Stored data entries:
=======

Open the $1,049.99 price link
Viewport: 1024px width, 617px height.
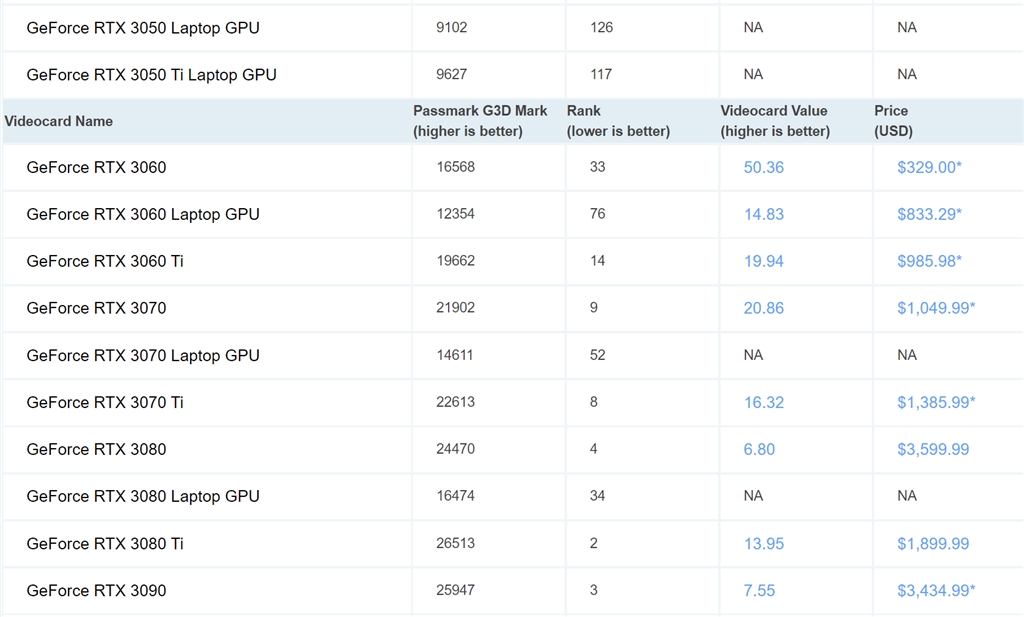click(x=935, y=308)
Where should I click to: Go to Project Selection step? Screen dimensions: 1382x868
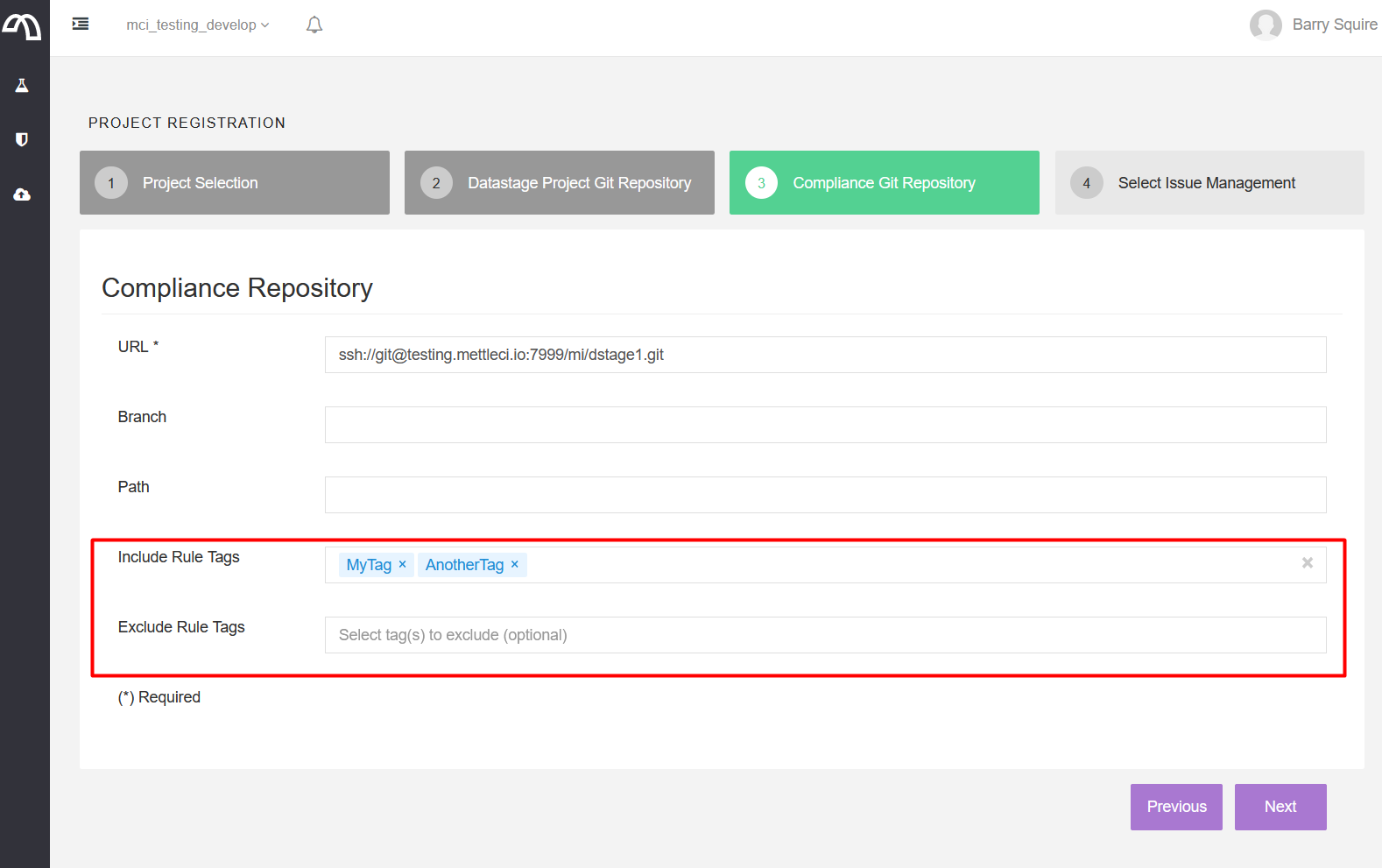pos(235,183)
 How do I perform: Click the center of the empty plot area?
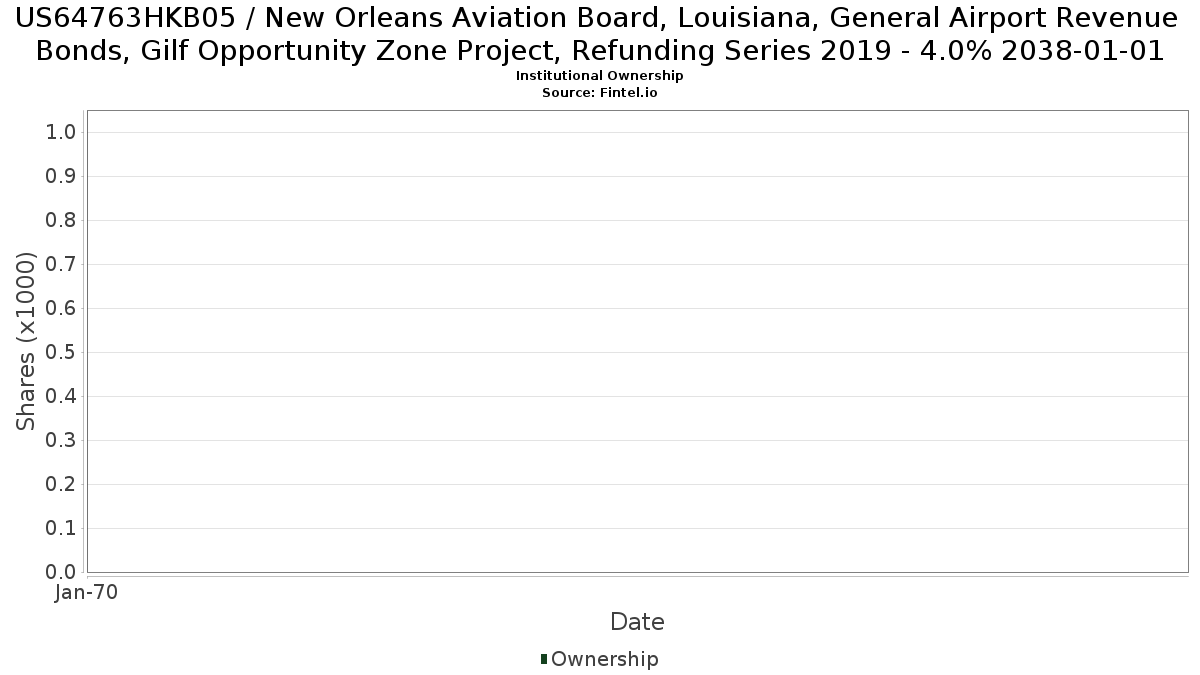tap(637, 341)
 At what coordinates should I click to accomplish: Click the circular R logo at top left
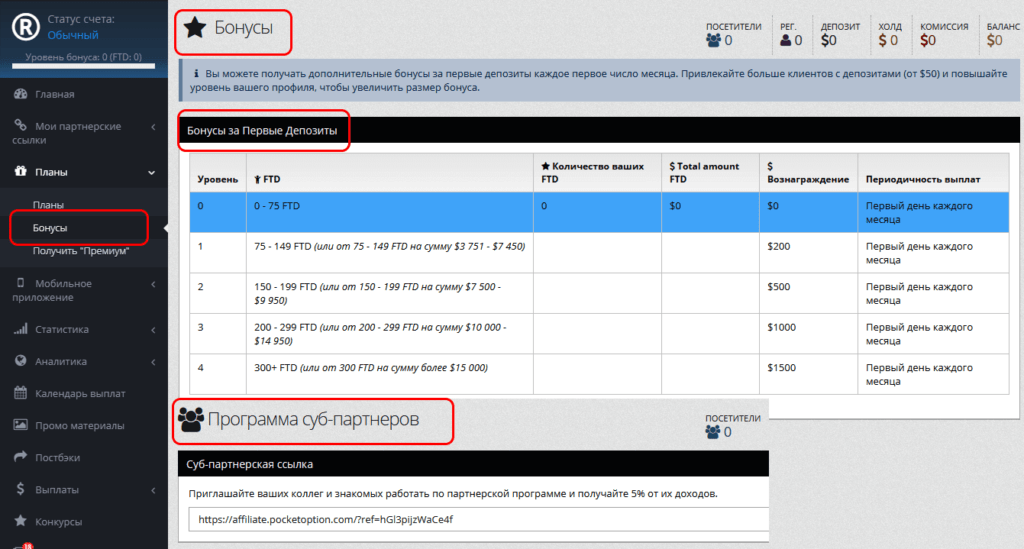coord(25,28)
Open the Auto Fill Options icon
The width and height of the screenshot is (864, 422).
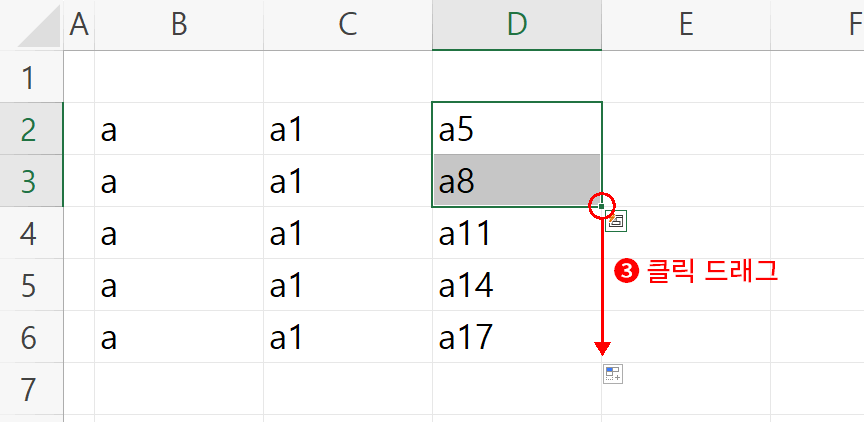(x=613, y=374)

=======

* What is being asked:
Each line from the one containing "Open the Auto Fill Options icon" through the last line of the entries above should be duplicated exactly, both included; leave out pictures and add nothing.

* Solved problem:
Open the Auto Fill Options icon
The width and height of the screenshot is (864, 422).
(x=613, y=374)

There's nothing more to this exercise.